Las hipotecas variables se caracterizan por la oscilación de los intereses aplicables y las cuotas a pagar. Sin embargo, tienen también sus ventajas. La hipoteca es el producto financiero que pensamos cuando tomamos la decisión de comprar una vivienda (o cualquier tipo de bien inmueble). En este sentido, las hipotecas variables son los productos financieros más contratados. Este modelo de préstamo hipotecario está vinculado a un índice de referencia, el cual fluctúa y ello provoca que no tengamos una cuota fija a pagar durante toda la vida del préstamo. El Euríbor suele ser el índice más utilizado, además, el que más ventajas procura en la época actual (debido a las políticas monetarias expansivas del Banco Central Europeo). ¿Cómo funcionan las hipotecas variables y cuáles son sus elementos para poder encontrar y negociar las mejores ofertas? Si quieres saber todo lo relativo a este tipo de hipotecas para que puedas acceder a las mejores condiciones de financiación, te invitamos a que sigas leyendo nuestra guía.

¿Qué son las hipotecas variables?

La hipoteca en sí misma es un derecho real de garantía. Cuando hablamos de hipotecas, nos referimos a un préstamo concedido por un banco o una entidad de crédito que cuenta con una garantía inmobiliaria (también existen otros tipos de hipotecas, como las mobiliarias). Asimismo, el bien hipotecado queda sujeto directa e inmediatamente al cumplimiento de las obligaciones de pago. En caso de incumplimiento, el acreedor tiene derecho a ejecutar el bien hipotecado. No se altera la responsabilidad personal del deudor, es decir, en caso de que la ejecución y subasta del inmueble no sea suficiente para cubrir la deuda, quedará un importe pendiente y se responderá sobre la misma con el resto del patrimonio del deudor (a no ser que se pacte la “dación en pago” y se extingan todas las obligaciones con la entrega del bien inmobiliario). Lo que distingue a la hipoteca sobre otro tipo de garantías reales (como la prenda) es la conservación de la posesión y el usufructo del bien por parte del deudor. Este derecho se enajenará de acuerdo a las leyes en los casos de impago; mientras tanto, se mantiene la propiedad y la posesión del inmueble. Además, en caso de ejecución de la garantía, se utiliza un procedimiento más rápido y severo.
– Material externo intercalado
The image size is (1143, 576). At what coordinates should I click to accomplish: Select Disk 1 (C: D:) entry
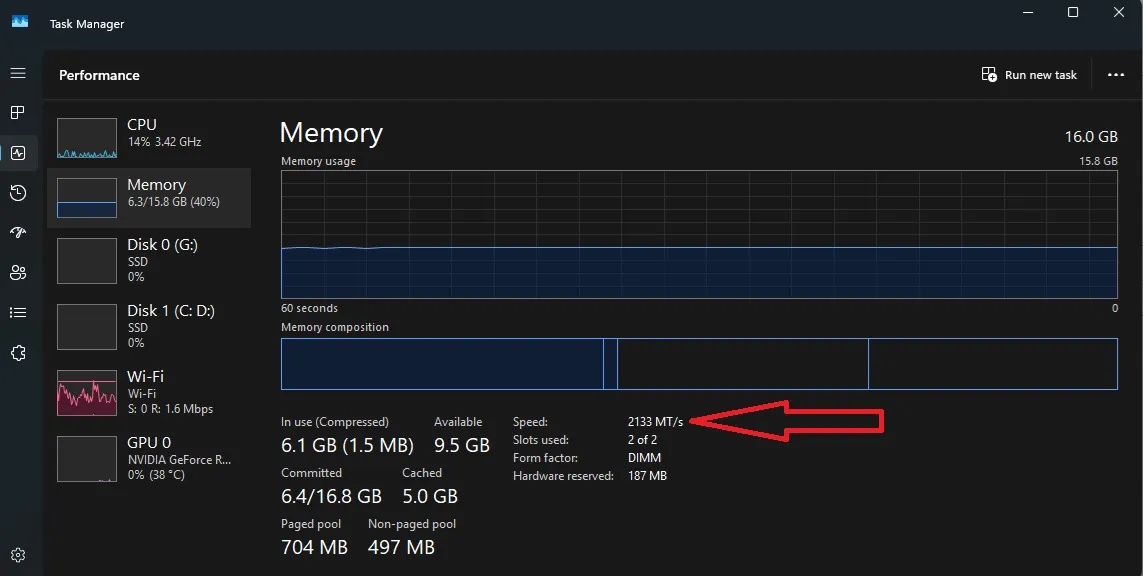click(148, 326)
De esta manera, cuando hablamos de préstamos con garantía hipotecaria, la diferencia radica en los elementos reales del contrato. Los elementos personales pueden ser los mismos que cualquier otro producto de financiación:

  • Un deudor (prestatario): es aquel que necesita el dinero y solicita financiación. Puede ser un particular, una empresa, una administración pública, una asociación, etc. Es posible que existan varios deudores, actuando de forma solidaria entre ellos (como suele ser habitual) o de manera mancomunada.
  • Un acreedor (prestamista): se trata de la persona o entidad que concede el préstamo. Normalmente se trata de compañías especializadas en este tipo de operaciones financieras (bancos o instituciones de crédito).
  • Puede existir un avalista: una garantía personal extraordinaria. El avalista responde con todo su patrimonio en caso de incumplimiento del deudor.

Las hipotecas realizadas voluntariamente requieren para su constitución el otorgamiento de Escritura Pública y su inscripción en el Registro de la Propiedad (según el artículo 145 de la Ley Hipotecaria).

La hipoteca variable

Una vez visto lo más elemental del contrato de préstamo hipotecario, cabe preguntarse qué es exactamente una hipoteca variable y por qué existen en el mercado. Lo más natural a la hora de solicitar un préstamo es que se pacte un tipo de interés y el deudor deba asumir el pago del mismo junto con la devolución del capital solicitado. No obstante, en los préstamos con garantía hipotecaria esto puede no ser así en todos los casos. De hecho, la mayoría de las hipotecas se contratan con unas condiciones diferentes: el tipo de interés a pagar no es el mismo durante toda la vida del préstamo, puede variar. Nos referimos a hipotecas variables para hacer mención a este supuesto de préstamos hipotecarios a tipo de interés variable.

La hipoteca variable se caracteriza por (la posibilidad de) no aplicar el mismo tipo de interés durante toda la vida del préstamo.

De esta manera, las hipotecas variables tienen un interés susceptible de alterarse. Este hecho supone que las cuotas periódicas a pagar también varían. El cómo y el cuando de estas variaciones lo vamos a tratar a lo largo de este artículo para ayudarte a entenderlo. Por lo pronto, debemos tener presente que una hipoteca a tipo de interés variable consta de dos elementos:

  • Un índice de referencia: es la parte de interés variable. Se utiliza para medir un mercado financiero. Según oscile el índice hipotecario aplicado, variarán los intereses a pagar.
  • Un diferencial fijo: sobre el índice de referencia se aplica un margen, un tipo de interés fijo. Este diferencial es pactado al comienzo de la hipoteca y no se ve alterado en ningún momento.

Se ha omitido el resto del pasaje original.